■ **What you should do**
Please give back only the lines below from the one containing "Instruction: Switch to the Page Layout tab" to the one containing "Open actions menu", each repeated word for word, both ends included.

BEGIN

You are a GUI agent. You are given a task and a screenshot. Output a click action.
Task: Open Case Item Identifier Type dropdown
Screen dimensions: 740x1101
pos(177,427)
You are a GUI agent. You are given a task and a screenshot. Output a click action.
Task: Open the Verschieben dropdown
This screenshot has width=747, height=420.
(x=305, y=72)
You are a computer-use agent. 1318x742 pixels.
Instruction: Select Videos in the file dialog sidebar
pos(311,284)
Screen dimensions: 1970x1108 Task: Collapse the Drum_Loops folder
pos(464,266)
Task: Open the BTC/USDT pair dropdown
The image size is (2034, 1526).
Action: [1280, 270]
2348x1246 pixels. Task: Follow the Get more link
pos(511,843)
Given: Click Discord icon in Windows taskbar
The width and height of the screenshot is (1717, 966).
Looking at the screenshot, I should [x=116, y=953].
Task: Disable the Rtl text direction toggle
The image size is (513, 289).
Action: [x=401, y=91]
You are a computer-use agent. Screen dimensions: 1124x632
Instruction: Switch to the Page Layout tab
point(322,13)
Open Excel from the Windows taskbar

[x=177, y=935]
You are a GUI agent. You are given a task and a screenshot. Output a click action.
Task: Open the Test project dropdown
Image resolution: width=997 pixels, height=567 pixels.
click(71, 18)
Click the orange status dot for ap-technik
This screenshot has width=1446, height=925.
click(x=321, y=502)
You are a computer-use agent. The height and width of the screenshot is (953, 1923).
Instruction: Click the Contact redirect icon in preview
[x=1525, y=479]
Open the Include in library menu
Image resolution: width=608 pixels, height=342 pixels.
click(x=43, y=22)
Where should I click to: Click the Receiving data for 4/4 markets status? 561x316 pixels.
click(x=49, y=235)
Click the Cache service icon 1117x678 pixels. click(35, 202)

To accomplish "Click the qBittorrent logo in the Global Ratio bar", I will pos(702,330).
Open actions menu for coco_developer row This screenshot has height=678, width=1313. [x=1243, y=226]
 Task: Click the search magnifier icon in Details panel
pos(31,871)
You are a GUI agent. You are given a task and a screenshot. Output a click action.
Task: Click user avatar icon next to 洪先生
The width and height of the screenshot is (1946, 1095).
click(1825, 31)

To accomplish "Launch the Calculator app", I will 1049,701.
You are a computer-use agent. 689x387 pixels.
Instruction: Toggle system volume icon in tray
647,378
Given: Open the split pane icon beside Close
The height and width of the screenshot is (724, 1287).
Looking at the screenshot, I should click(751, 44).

END

■ **Answer below**
Instruction: Switch to the Page Layout tab
point(322,13)
Open Excel from the Windows taskbar

[x=177, y=935]
You are a GUI agent. You are given a task and a screenshot. Output a click action.
Task: Open the Test project dropdown
Image resolution: width=997 pixels, height=567 pixels.
click(71, 18)
Click the orange status dot for ap-technik
This screenshot has width=1446, height=925.
click(x=321, y=502)
You are a computer-use agent. The height and width of the screenshot is (953, 1923).
Instruction: Click the Contact redirect icon in preview
[x=1525, y=479]
Open the Include in library menu
Image resolution: width=608 pixels, height=342 pixels.
click(x=43, y=22)
Where should I click to: Click the Receiving data for 4/4 markets status? 561x316 pixels.
click(x=49, y=235)
Click the Cache service icon 1117x678 pixels. click(35, 202)

To accomplish "Click the qBittorrent logo in the Global Ratio bar", I will pos(702,330).
Open actions menu for coco_developer row This screenshot has height=678, width=1313. [x=1243, y=226]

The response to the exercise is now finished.